Key Features of Webflow
- Complete Design Control: Webflow gives designers full control over every element of the page—down to breakpoints, animations and custom interactions. This makes it a great fit for agencies working with clients who have strong brand identities or unique UX/UI requirements.
- A Powerful & Flexible CMS: Webflow’s built-in content management system allows agencies to create custom content types (called Collections), making it ideal for building blogs, portfolios, directories, press pages, and any type of site that requires these kinds of content-rich pages. Content creators can update these pages without touching design, and the client-facing editor interface is fairly straightforward to use.
- Developer-friendly: By providing API access and robust integrations via tools like Zapier or Make, Webflow is surprisingly extensible. Additionally, the platform enables agencies to create production-ready React components visually in Webflow with its DevLink feature, which streamlines the design to development process.
Conclusion
Webflow is a powerful platform for agencies that need to create complex custom designs and user flows for their clients. However, with great power comes a pretty steep learning curve and Webflow is certainly not for agencies unready to invest heavily in front-end development. Additionally, the platform can become a bit pricey at scale.
5. WordPress

The most popular website building platform of them all, WordPress accounts for approximately 43.5% of all sites found on the world wide web—and for a good reason. The platform has been around longer than all of the other website builders on this list and is used to power some of the most complex sites on the web.
Key Features of WordPress
- Full Flexibility: WordPress gives agencies total control over every part of a website—from front-end design to backend logic. Whether you're building a small brochure site or a complex eCommerce store, the possibilities are virtually unlimited.
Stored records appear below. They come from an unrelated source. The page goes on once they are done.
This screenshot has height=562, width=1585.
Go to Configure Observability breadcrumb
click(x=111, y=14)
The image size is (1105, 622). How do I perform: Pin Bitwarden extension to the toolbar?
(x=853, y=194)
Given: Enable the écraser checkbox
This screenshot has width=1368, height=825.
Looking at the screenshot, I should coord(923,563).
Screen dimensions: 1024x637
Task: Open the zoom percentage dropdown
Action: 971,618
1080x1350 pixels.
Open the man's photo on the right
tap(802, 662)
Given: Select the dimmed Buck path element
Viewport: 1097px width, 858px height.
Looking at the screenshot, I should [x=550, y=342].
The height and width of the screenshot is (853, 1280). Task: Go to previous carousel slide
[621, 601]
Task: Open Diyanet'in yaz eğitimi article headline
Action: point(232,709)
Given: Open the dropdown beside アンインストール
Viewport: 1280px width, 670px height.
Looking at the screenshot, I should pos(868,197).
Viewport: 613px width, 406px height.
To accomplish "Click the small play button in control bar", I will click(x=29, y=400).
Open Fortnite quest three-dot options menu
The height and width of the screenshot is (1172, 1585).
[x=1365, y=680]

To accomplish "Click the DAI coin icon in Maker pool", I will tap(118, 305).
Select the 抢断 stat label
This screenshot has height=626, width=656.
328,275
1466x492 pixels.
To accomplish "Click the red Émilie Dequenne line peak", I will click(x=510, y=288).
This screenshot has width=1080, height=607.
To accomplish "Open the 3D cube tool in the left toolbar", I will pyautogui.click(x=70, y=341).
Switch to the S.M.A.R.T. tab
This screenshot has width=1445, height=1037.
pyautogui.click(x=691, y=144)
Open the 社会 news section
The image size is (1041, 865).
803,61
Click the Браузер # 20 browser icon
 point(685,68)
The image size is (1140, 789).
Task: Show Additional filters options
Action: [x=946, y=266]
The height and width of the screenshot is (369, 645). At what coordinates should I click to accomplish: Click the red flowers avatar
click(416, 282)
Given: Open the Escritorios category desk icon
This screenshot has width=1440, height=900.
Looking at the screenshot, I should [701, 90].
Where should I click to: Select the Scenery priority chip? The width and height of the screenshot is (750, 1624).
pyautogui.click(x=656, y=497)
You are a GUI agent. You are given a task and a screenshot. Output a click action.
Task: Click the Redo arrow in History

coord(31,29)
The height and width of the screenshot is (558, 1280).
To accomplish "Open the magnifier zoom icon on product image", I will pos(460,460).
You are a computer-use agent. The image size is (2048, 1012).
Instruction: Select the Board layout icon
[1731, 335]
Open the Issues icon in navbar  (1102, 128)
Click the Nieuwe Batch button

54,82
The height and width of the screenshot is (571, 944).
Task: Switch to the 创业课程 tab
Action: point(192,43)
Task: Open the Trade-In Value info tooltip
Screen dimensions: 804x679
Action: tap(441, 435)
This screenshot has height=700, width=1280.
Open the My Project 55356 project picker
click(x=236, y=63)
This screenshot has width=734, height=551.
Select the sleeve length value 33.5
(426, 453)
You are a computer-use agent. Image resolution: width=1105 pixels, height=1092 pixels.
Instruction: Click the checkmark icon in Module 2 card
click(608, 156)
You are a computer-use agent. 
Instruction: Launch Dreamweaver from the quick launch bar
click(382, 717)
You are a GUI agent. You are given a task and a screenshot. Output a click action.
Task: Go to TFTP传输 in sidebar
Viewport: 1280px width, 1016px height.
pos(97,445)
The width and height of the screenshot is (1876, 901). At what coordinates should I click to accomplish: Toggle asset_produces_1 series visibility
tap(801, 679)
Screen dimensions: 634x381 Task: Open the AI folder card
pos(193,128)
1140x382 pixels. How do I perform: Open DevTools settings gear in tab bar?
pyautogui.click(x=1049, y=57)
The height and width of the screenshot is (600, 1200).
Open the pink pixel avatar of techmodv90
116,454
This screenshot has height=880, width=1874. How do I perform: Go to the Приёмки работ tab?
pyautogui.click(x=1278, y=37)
Agencies can use custom themes, bespoke plugins, and REST APIs to tailor each site to a client’s exact needs.
- Massive Plugin Ecosystem: There are nearly 60k plugins available in the WordPress plugin directory, which enables agencies to add all kinds of functionality to a website without having to build from scratch. SEO, multilingual support, contact forms, and nearly everything else a web developer could think of is likely already available in some form in a WordPress plugin.
- Multisite Support: WordPress Multisite is a feature that allows users to manage multiple websites from a single WordPress installation. It's a powerful tool for creating and managing a network of related sites, all controlled from one central dashboard.This is especially valuable for organizations offering templated sites to franchises, local branches, or niche markets. It simplifies updates, security, and theme/plugin management across large networks.
Conclusion
WordPress is an incredibly powerful tool for agencies that need to create websites for all kinds of clients and its extensibility is essentially unparalleled. However, ongoing maintenance and plugin updates are absolutely necessary and there is no dedicated support to help if and when something goes wrong. To create the ideal set up for agency use, WordPress requires a lot of development work and knowledge of HTML, CSS and JavaScript and other programming languages.
Final Thoughts
Choosing the right website builder depends on your agency’s scale, workflow, and technical capabilities.
Duda is purpose-built for agencies, offering white-label tools, automation, and efficient multi-site management.
Webflow delivers strong design control and CMS functionality, but its steep learning curve and limited multi-site support can slow down larger teams.
WordPress remains the most flexible option, ideal for custom builds—though it requires ongoing maintenance and developer support.
Squarespace and Wix are best suited for simpler, low-touch projects but lack the infrastructure for true scalability.
Ultimately, the right platform balances efficiency, control, and growth potential for your agency’s needs.